The one where I admit I'm terrible at this whole blogging thing (and also freak out)
The more blogs I read, the more I realize that I'm just not good at it. I don't like that. I'm used to being relatively good at things and the fact that I can never put my personal neuroses aside and write something worth reading bothers me. But it's a fact that I have to deal with, and any of you who are still reading have to deal with it to I suppose; or, you know, not deal with it by reading someone else instead. Which I fully expect.
Today has been a truly hellish day for me. I've spent the entire day in such a ball of anxiety that I am literally nauseated. And I've further sickened myself by letting this thought cross my mind on more than one occasion: Nausea -- early pregnancy symptom? Logically that isn't even possible. It's only cd 17. Assuming that I ovulated on cd 14, a fertilized egg would not have had time to make it into my uterus let alone implant and start the hormonal roller coaster. But, whatever, I told you, I've lost it. (As a total side note, my junior year of college I wore clogs almost every day from the minute sandal weather ended until it began again in the spring. I had a tendency to slip off of the sole of my clog when transitioning from pavement to grass and was frequently heard to say "I'm off my clog!" Initially it referred to my footwear; I now use this phrase for days like today when logic defies me and I simply can't keep it together. I am off my clog.)
Aside of the nausea issue, there are other things running rampant in my head. There's the fear that we didn't time things right and I won't be pregnant this month. This is not a completely unfounded fear as I never did get a positive OPK. Those fuckers just kept right on being negative even when I began to panic and pee on one first thing in the morning and again in the evening. Now I did notice that one day it was darker than the next, but of course that means nothing as both were still negative. My hope is that it was positive in the evening between. Of course, I have no idea how possible that even is. I mean, how long does an LH surge last? Is it a few minutes? Hours? An entire day? If I tested at 7 am, is it possible that I surged before 7 am the next morning and by then it had gone away? If the test was negative at 7 am, could it have been positive at noon but not at 7 pm? Why do they not tell you these things in the directions? Clearly, Clearblue does not love me!
That fear will last for several minutes only to be replaced rather quickly with, "You totally nailed it this time, Miss W, you're pregnant!" Which isn't the happy joyful thought it sounds like. Because my the niggling voice of my inner pessimist quickly throws in "With TRIPLETS you stupid girl--you'll still have no baby since you have a unicornuate uterus and wouldn't be likely to get full term with just one...now what are you going to do bitch?" (Have I mentioned my inner pessimist is extremely spiteful and pissy? And apparently dislikes me immensely)
But then my inner optimist jumps to my rescue, "No, sweetie, it's so unlikely that you would have twins even that there is no way it could be more than that. It will only be one baby." Now, my inner pessimist can't resist a challenge and simply has to jump back in: "Fine, it may be only one baby, but you'll miscarry anyway. You always do."
And that has been all that my brain has had room for today. The constant battle, am I? or am I not? And if I am, will I make it through the first trimester? If I do, will I be able to carry long enough to give my baby a chance of survival?

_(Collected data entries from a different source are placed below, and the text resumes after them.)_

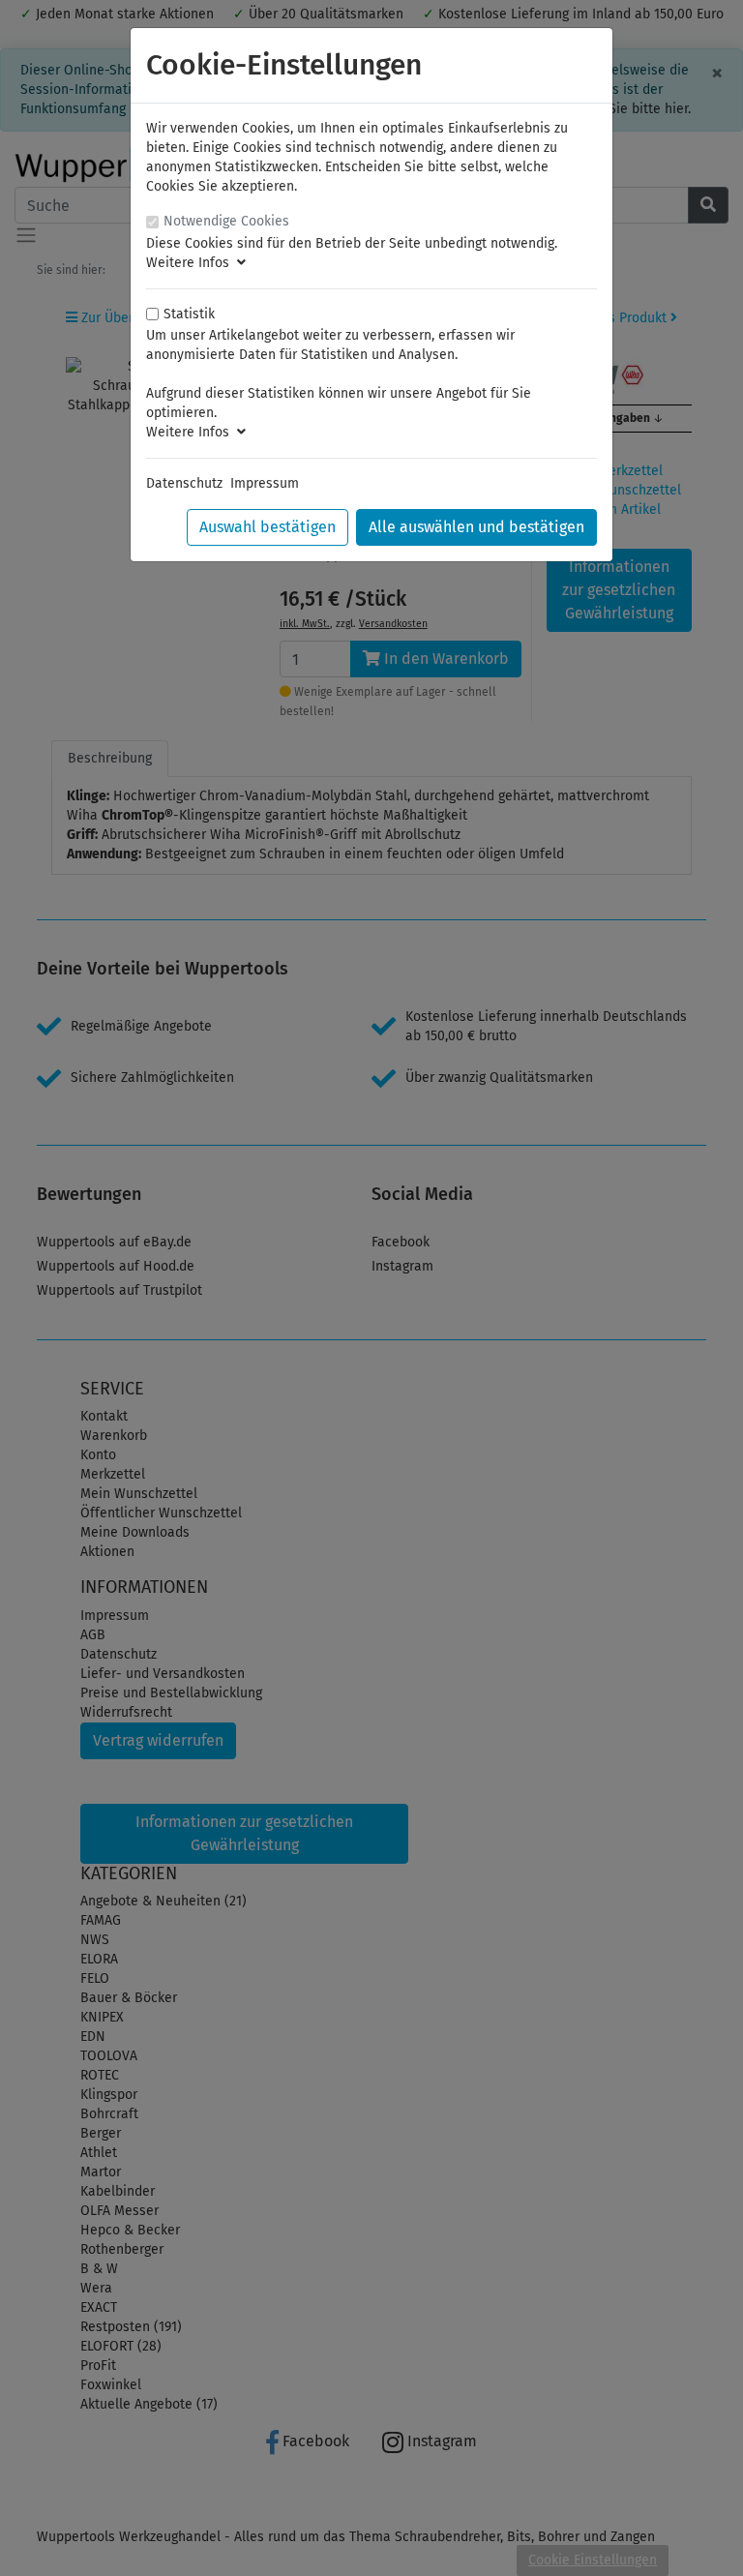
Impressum (264, 483)
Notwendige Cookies (226, 221)
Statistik (189, 314)
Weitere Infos (191, 263)
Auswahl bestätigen (267, 527)
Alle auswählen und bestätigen (476, 527)
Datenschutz (184, 483)
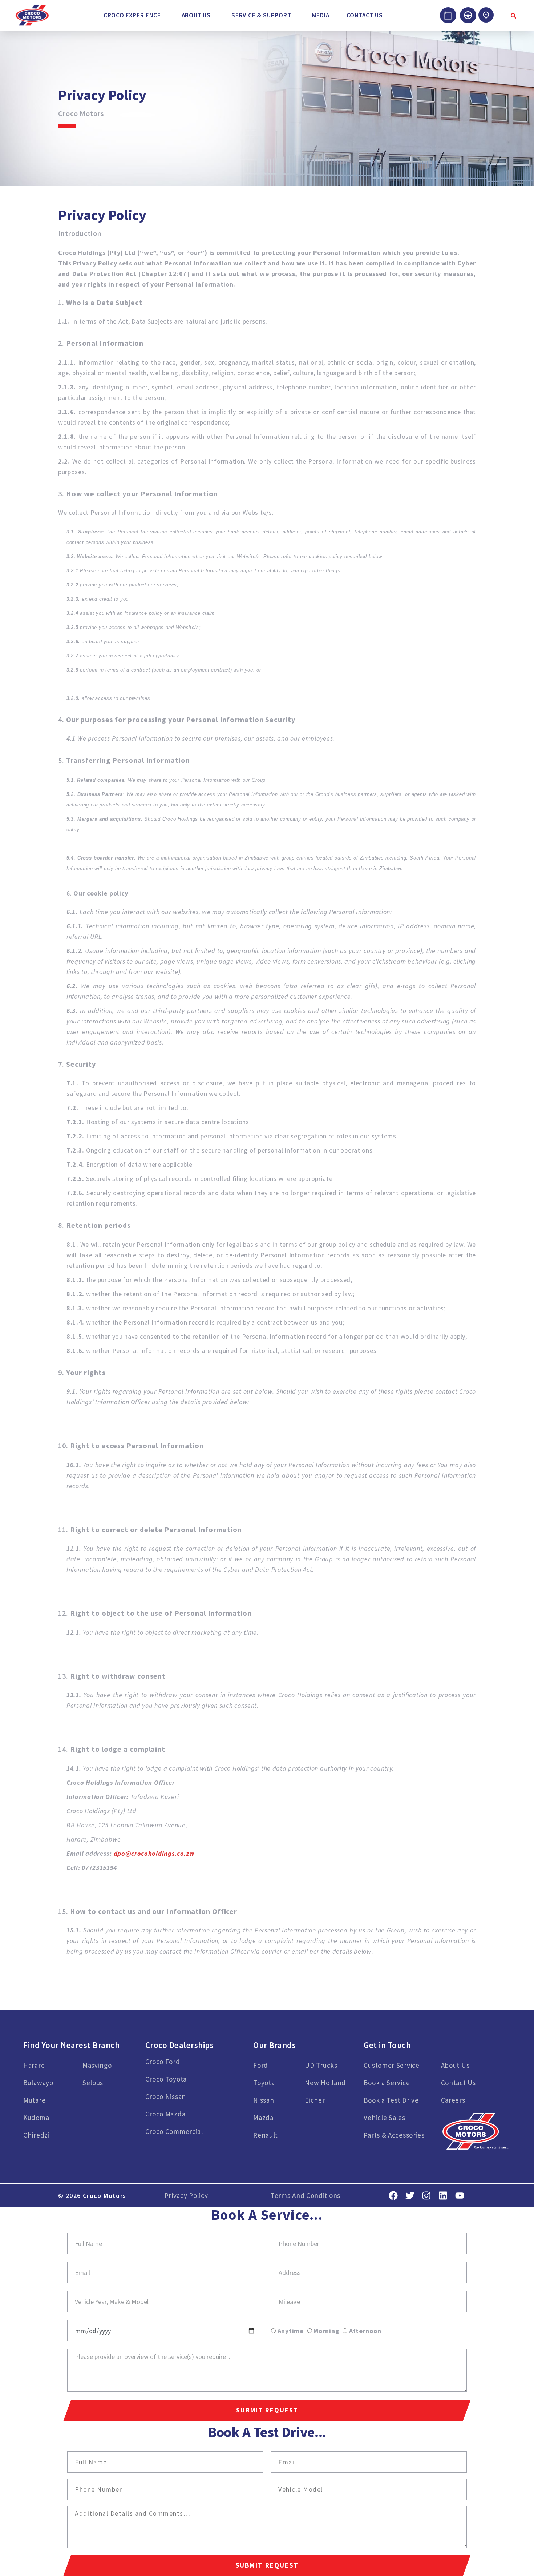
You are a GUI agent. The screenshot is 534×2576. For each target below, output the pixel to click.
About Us (196, 15)
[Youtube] (460, 2195)
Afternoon (365, 2331)
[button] (134, 15)
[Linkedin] (443, 2195)
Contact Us (365, 15)
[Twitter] (410, 2195)
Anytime (291, 2331)
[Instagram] (426, 2195)
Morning (326, 2331)
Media (320, 15)
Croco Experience (132, 15)
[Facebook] (393, 2195)
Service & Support (261, 15)
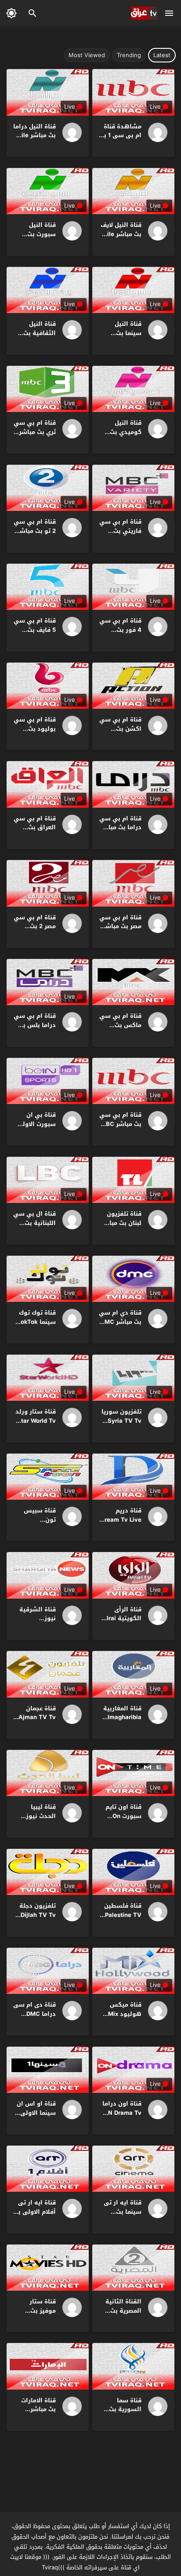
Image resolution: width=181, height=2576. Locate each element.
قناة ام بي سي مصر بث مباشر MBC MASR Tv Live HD (120, 931)
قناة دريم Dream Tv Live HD (121, 1519)
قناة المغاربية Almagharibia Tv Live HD (122, 1717)
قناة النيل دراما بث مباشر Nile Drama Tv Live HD (34, 140)
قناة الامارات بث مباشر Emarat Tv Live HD (34, 2414)
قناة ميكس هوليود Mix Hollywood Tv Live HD (121, 2018)
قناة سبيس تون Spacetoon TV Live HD (35, 1524)
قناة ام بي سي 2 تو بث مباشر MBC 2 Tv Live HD (35, 535)
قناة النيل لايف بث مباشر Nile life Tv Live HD (120, 234)
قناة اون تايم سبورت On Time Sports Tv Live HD (123, 1820)
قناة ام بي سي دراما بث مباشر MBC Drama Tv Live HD (120, 832)
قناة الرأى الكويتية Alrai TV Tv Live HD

I think I'm going to take some time this weekend to try to focus on something else. I may not post again for another week (but what's so unusual about that?) so that I can try to formulate some coherent thoughts. I really do have those (occasionally). That being said, if you want to help focus me, give me a topic to think about. If we're lucky, your ideas could lead to my first ever worthwhile post. Or not.